### ASSIGNMENT
Which lines belong in your copy? Those from the start of the data through the line with "Viewport: 604px width, 325px height.", exactly as written, without any pictures.

::::::::

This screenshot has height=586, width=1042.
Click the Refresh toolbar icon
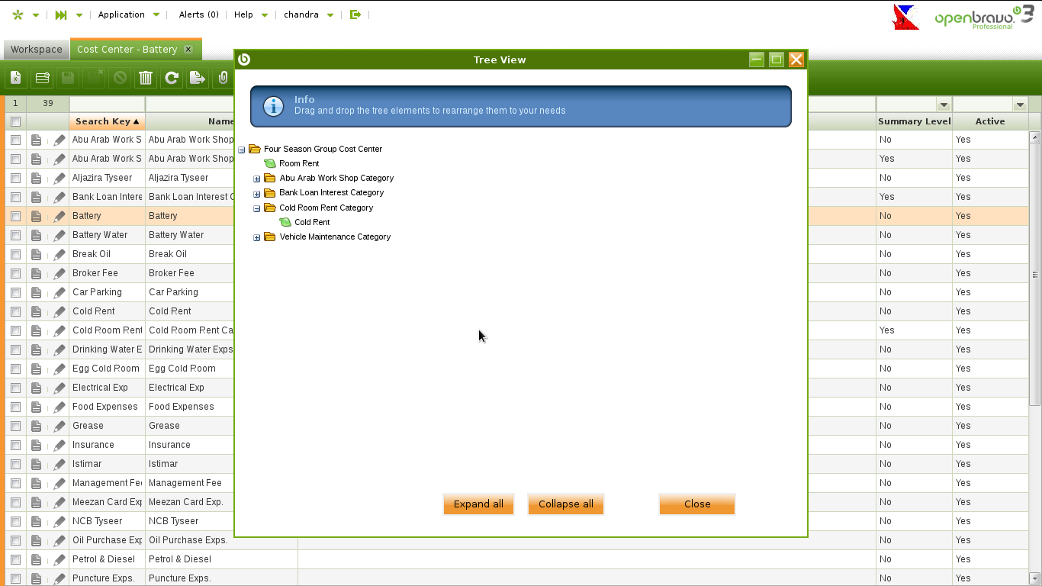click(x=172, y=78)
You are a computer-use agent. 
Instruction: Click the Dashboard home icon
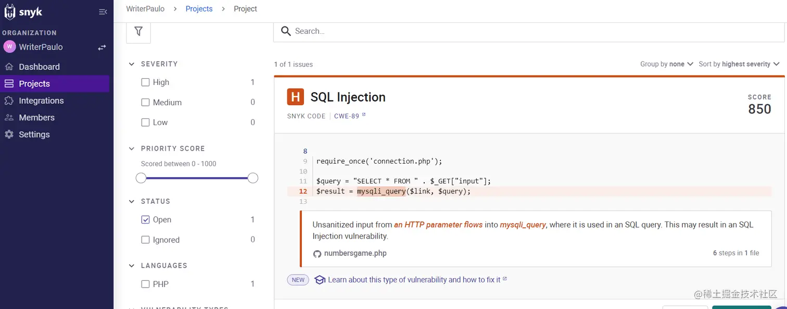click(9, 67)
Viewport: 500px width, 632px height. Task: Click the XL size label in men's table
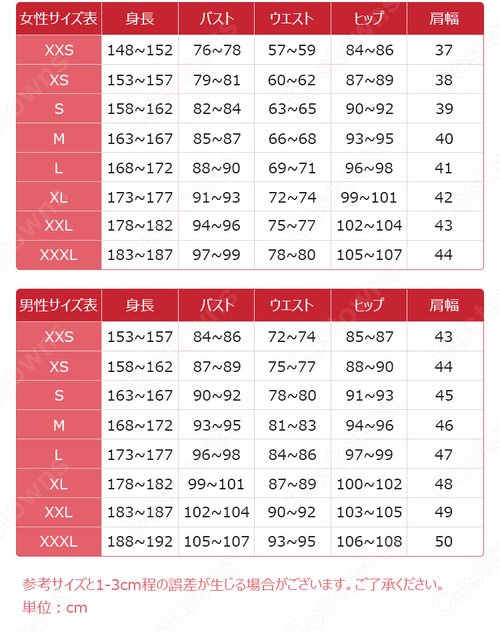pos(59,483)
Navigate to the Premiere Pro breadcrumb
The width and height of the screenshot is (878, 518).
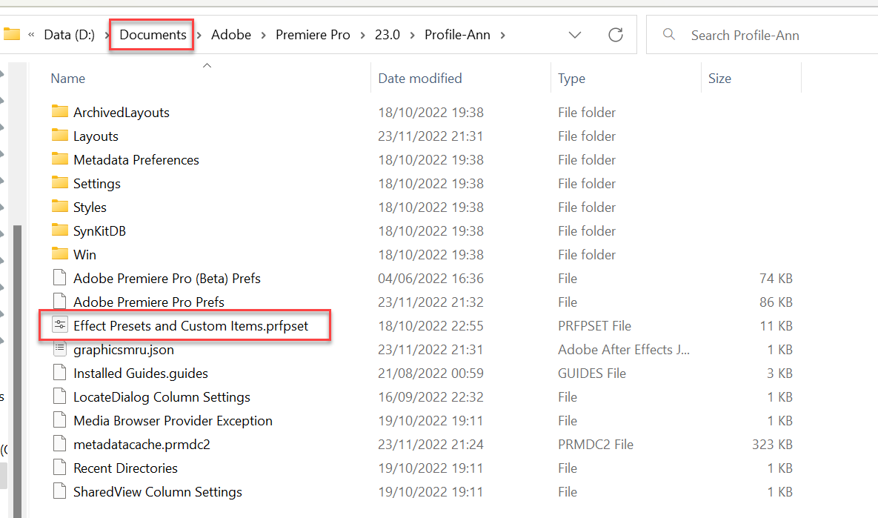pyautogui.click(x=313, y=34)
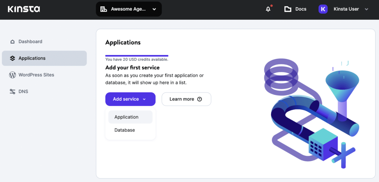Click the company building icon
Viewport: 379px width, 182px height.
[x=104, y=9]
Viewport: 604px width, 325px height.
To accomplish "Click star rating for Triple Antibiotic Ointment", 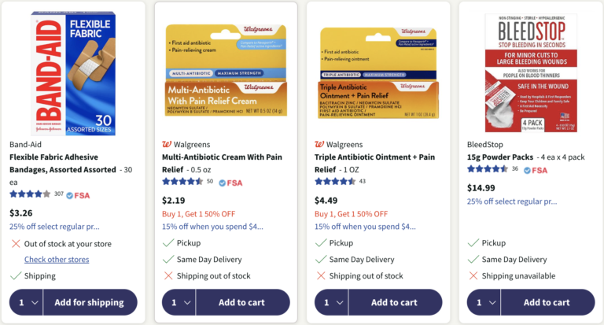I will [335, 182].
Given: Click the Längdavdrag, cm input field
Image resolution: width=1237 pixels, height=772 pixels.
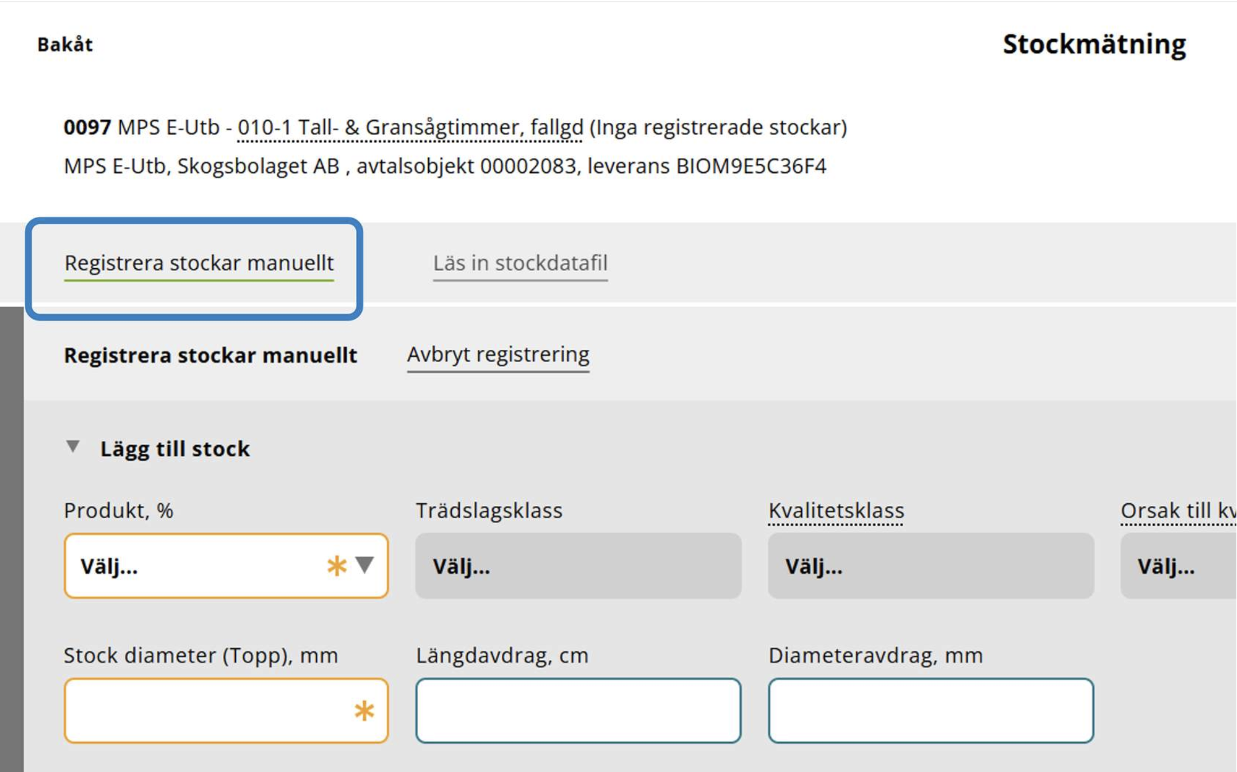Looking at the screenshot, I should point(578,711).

::::::::

### ANSWER SECTION
This screenshot has height=586, width=1042.
Click the Refresh toolbar icon
click(x=172, y=78)
You are a computer-use agent. 
Instruction: Click the Dashboard home icon
click(9, 67)
Viewport: 500px width, 632px height. Task: Click the XL size label in men's table
pos(59,483)
Navigate to the Premiere Pro breadcrumb
The width and height of the screenshot is (878, 518).
pyautogui.click(x=313, y=34)
Click the company building icon
Viewport: 379px width, 182px height.
[x=104, y=9]
Viewport: 604px width, 325px height.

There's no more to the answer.